The Biggest Problem In Your Practice Everyday

On a daily basis, I have to remind Teams (and Doctors) that more dentistry LEAVES your office than GETS DONE in your office, every single day.

This is a reality that many want to pretend isn’t true. They do this by saying things like…

“Most of our patients are healthy”
“We have great case acceptance”
“Our patients are already completely restored”
“No one buys cosmetics anymore”

I could go on with a long list of excuses about why more treatment isn’t discovered and more patients aren’t helped on a daily basis. We could talk about insurance and money; which just means your patient experience, trust and relationship isn’t very good, if that’s all they base their decisions on.

Growing practices, profitable practices, successful teams – they don’t make excuses.

The other thing they don’t do is waste opportunity.

Since the discussion about capturing more treatment per day is a long one and certainly warrants a special report, presentation or, at least, saved for a venue different than this one.

I’m going to put our emphasis today on how many places, actions, points of engagement that occur with patients every day that many people miss (and therefore waste opportunity).

There is an expression I was taught by a mentor of mine a long time ago. He would say that smart people “always keep their antennas up.” Which meant that they are always on the look out for opportunity and they stay observant.

Here are just a few examples to get you and your team brainstorming and thinking outside the box this week (and, hopefully, every day in your huddle).

Missed Opportunity: On the phone not asking/encouraging a patient to bring their spouse to their first visit.

Missed Opportunity: If you deal with insurance at all, having it pre-verified so there is no excuse for the patient to delay decisions when they visit.

Missed Opportunity: Not finding out other family members in the patient’s life who live in the city you practice…or their occupations or other interests.

Missed Opportunity: Every clinical team member not being in the habit of and having a dedicated protocol for taking pictures with every single patient every single visit to remind, to discover, to educate, to demonstrate real problem areas of concern or anything that could be done to help the patient get healthy, look better, chew easier, prevent problems from happening and so on and so forth.

The biggest missed opportunity in every practice is: under diagnosis. Not always, but often, because the Doctor or Team is bashful about telling the patients the truth or they prejudge the patients, but mostly because everyone is in a hurry and things get left unsaid, pictures get left untaken, communication gets mishandled, treatment doesn’t get handed off.

Another big one is patients leaving without paying or scheduling…

And then there is the stupidest one of them all – I call it “step by step dentistry” – whereas you present one tiny little step at a time therefore forcing yourself to have to resell the patient every time they come in, start all over again, and drag the patient back through the part they hate the most – discussing treatment and money.

Why is this so bad? Because of three facts…

1. Not all patients will even come back multiple times and therefore you leave a ton of treatment (the majority of it) “on the table” or better said “in their mouths.”

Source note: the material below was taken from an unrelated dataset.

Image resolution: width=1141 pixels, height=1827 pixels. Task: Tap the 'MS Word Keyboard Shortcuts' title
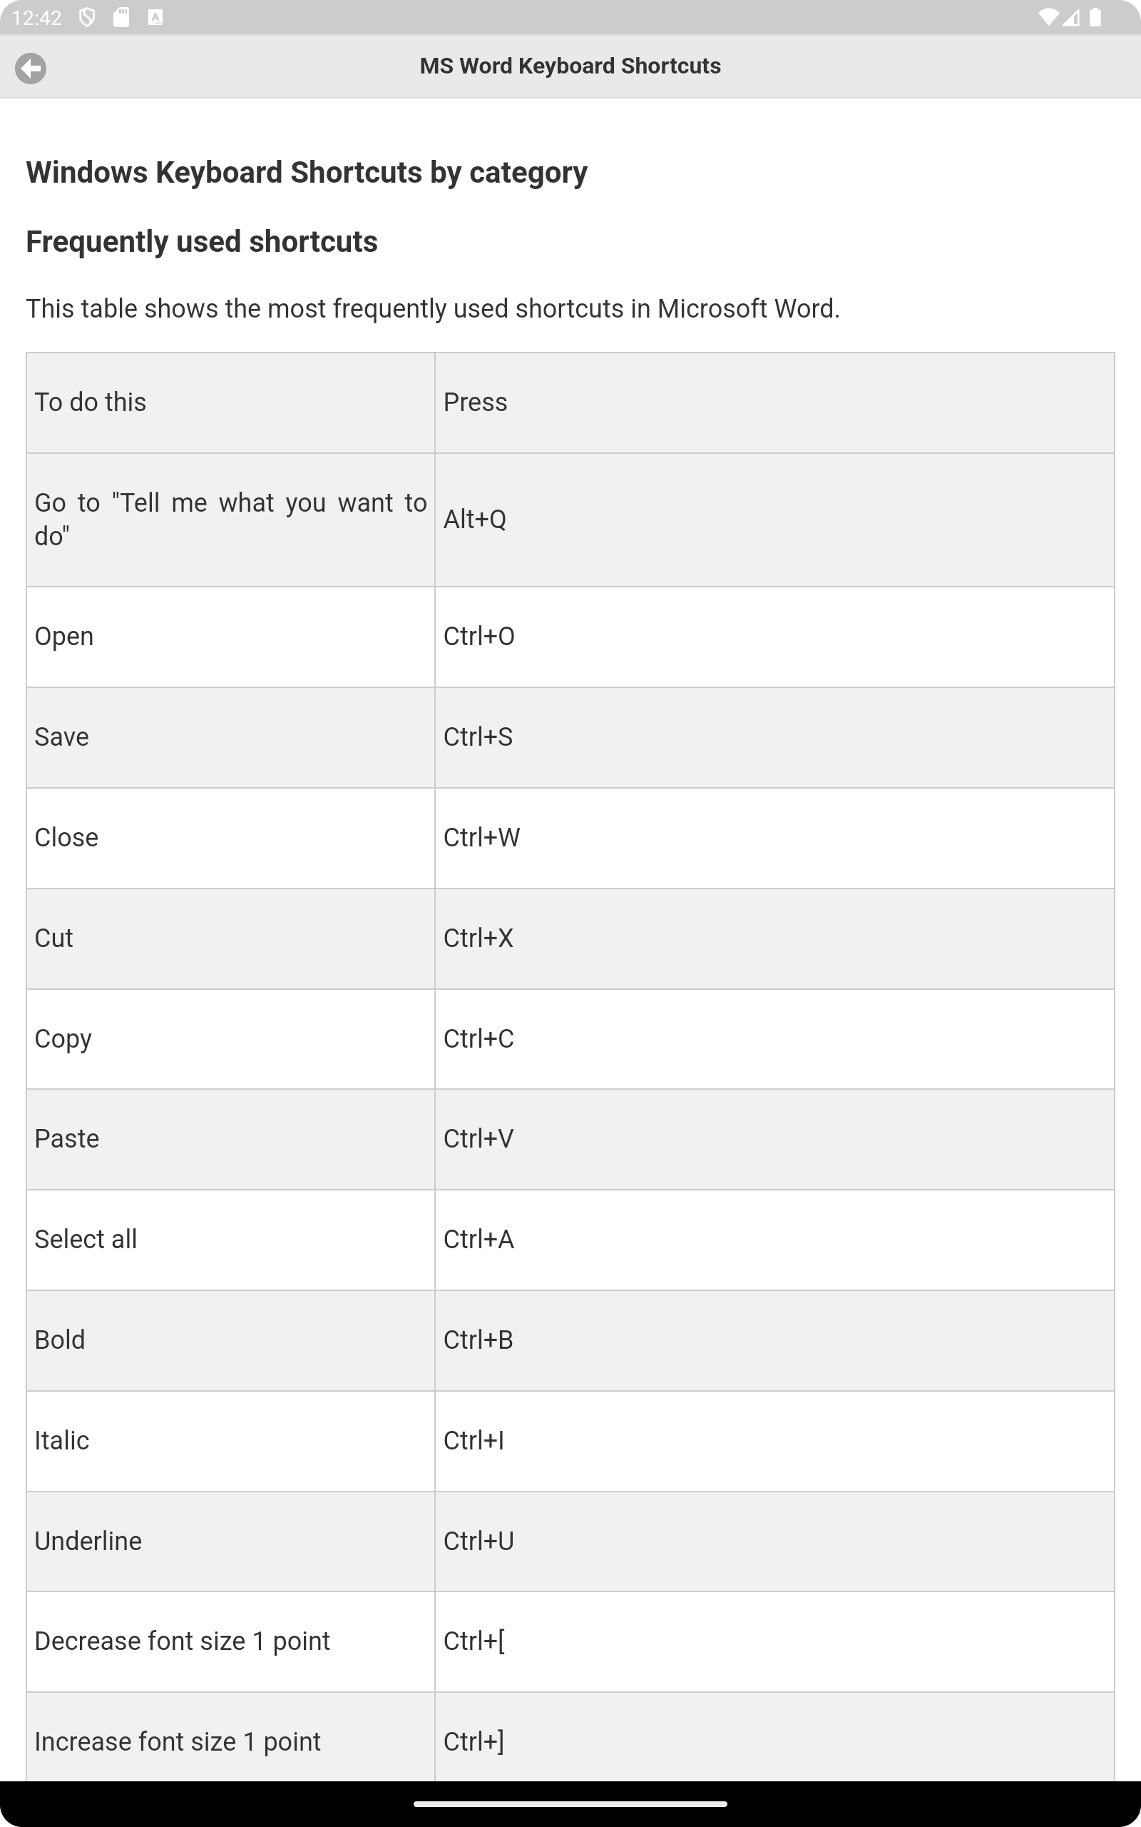[571, 66]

2. You rely on your systems and each other to not drop any balls, not miss any steps, not forget, not get busy and otherwise be ineffective at converting patients to the next step on their treatment plan.

3. And above all else, because patients don’t want to think every time they visit your office there is going to be a new bill, a new problem, a new something. You condition them to want to avoid you instead of to trust you by structuring their game plan from the beginning and having full discloser with them about their goals, problems, health and how you are going to help them.

There is a lot of stuff here today. I could go on about wasting opportunity. Please take this seriously, discuss with each other where this happens in your practice with your patients. Remember this, whatever your goals are for the day in production – they are never going to happen if you first aren’t creating, capturing, securing enough diagnosis, case acceptance, scheduled treatment and cash to hit them.

Most people are looking at growth and production all wrong. It begins right here and your goals become easy when you don’t waste opportunity and leave treatment (and your patients) behind.